SUPPLIED MATERIAL:
**********

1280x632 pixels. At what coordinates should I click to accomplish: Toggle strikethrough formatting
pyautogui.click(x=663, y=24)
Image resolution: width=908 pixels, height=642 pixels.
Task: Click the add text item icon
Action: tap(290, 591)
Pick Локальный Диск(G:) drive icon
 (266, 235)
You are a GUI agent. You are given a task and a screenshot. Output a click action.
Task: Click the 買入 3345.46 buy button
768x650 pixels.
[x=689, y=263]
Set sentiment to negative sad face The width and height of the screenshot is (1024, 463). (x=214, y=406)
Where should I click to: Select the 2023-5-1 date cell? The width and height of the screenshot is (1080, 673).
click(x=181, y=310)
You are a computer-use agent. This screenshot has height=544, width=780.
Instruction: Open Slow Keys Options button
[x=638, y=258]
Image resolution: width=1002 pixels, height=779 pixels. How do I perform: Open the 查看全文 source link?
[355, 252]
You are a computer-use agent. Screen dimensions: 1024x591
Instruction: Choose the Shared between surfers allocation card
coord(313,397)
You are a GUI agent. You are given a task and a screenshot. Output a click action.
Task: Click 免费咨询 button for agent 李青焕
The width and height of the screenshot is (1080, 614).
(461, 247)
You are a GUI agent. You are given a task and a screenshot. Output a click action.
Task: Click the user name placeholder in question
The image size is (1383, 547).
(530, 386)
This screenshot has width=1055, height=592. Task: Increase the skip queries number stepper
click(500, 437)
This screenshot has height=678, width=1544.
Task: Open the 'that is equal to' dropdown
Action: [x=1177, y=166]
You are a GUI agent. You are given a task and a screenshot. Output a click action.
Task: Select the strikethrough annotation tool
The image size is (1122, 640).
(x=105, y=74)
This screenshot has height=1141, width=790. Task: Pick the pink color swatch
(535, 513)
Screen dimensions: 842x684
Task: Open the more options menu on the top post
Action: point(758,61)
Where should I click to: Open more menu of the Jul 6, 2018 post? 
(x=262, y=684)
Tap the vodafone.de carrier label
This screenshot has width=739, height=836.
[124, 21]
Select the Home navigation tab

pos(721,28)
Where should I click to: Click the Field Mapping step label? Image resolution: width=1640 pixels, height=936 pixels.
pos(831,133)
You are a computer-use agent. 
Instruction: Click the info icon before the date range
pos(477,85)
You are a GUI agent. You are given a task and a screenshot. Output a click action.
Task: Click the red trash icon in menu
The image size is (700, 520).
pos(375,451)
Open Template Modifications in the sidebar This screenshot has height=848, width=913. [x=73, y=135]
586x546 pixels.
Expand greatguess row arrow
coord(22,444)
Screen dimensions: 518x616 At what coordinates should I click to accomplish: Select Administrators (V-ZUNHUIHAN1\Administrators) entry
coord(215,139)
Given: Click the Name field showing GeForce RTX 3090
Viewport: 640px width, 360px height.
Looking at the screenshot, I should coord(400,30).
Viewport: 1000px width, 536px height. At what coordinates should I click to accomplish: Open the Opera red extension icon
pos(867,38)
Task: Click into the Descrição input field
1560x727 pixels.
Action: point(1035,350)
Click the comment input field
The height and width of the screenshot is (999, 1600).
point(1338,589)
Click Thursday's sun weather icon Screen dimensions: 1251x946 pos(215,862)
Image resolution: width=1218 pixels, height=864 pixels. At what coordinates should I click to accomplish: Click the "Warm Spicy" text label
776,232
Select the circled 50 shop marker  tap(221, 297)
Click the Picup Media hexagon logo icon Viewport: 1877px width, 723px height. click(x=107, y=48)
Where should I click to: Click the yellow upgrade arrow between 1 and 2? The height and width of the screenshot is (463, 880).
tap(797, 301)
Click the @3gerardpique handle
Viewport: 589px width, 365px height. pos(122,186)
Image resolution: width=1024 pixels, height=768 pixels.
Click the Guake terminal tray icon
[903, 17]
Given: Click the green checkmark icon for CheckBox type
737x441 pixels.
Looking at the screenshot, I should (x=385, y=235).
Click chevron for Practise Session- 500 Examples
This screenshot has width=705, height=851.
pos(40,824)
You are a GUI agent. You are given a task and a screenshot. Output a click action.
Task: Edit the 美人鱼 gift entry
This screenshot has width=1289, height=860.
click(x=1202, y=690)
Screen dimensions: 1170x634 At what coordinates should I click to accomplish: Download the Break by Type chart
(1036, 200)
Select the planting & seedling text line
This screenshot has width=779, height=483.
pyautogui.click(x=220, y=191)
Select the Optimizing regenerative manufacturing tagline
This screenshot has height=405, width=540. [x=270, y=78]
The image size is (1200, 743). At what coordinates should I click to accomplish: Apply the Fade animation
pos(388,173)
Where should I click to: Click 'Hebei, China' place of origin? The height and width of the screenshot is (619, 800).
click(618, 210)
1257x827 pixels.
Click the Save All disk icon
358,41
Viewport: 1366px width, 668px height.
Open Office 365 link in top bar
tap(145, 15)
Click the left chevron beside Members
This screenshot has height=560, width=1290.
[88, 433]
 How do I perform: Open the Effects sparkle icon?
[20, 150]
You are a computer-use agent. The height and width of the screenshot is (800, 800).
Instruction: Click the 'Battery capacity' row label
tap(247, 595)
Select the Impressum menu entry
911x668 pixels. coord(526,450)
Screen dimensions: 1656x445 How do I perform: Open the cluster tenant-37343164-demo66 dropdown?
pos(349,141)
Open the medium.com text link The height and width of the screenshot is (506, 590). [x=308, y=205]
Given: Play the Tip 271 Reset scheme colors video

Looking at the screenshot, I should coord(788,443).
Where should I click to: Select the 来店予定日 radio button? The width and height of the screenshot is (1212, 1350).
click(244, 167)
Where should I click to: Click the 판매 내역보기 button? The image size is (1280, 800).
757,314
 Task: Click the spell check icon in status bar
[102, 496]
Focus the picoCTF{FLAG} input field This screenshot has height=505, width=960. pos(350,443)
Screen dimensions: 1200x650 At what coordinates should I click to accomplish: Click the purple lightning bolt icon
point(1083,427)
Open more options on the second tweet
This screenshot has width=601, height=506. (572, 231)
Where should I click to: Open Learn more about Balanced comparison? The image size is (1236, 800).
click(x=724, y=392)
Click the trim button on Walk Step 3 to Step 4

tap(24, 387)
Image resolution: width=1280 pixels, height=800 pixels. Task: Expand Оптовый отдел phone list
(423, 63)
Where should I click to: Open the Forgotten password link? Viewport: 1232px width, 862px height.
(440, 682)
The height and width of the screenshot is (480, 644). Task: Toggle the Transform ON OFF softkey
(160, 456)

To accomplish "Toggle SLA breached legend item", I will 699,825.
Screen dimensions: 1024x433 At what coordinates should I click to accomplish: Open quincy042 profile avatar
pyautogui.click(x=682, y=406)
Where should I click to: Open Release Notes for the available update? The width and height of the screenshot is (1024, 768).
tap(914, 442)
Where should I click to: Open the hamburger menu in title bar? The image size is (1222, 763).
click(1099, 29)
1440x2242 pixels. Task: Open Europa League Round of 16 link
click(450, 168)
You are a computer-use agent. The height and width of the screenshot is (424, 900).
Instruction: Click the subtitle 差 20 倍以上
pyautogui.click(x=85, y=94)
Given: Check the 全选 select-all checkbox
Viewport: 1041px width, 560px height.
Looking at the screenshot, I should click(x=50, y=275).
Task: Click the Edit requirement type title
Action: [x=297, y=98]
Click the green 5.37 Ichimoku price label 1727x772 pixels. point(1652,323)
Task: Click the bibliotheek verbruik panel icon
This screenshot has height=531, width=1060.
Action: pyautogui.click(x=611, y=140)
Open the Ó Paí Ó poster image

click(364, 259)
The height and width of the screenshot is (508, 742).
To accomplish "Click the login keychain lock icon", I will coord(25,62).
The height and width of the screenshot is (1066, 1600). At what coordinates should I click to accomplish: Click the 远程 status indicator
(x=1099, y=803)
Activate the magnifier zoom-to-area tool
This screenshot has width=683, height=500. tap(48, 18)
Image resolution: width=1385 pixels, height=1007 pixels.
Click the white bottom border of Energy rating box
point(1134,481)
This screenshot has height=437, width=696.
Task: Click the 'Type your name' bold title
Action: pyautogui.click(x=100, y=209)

**********

TASK PROMPT: Reply with the lines from the first line of the entries through the line that contains "You are a computer-use agent. This", repeated exactly with both ends kept, and with nothing else.

WORKED SOLUTION:
1280x632 pixels. At what coordinates should I click to accomplish: Toggle strikethrough formatting
pyautogui.click(x=663, y=24)
Image resolution: width=908 pixels, height=642 pixels.
Task: Click the add text item icon
Action: tap(290, 591)
Pick Локальный Диск(G:) drive icon
 (266, 235)
You are a GUI agent. You are given a task and a screenshot. Output a click action.
Task: Click the 買入 3345.46 buy button
768x650 pixels.
[x=689, y=263]
Set sentiment to negative sad face The width and height of the screenshot is (1024, 463). (x=214, y=406)
Where should I click to: Select the 2023-5-1 date cell? The width and height of the screenshot is (1080, 673).
click(x=181, y=310)
You are a computer-use agent. This screenshot has height=544, width=780.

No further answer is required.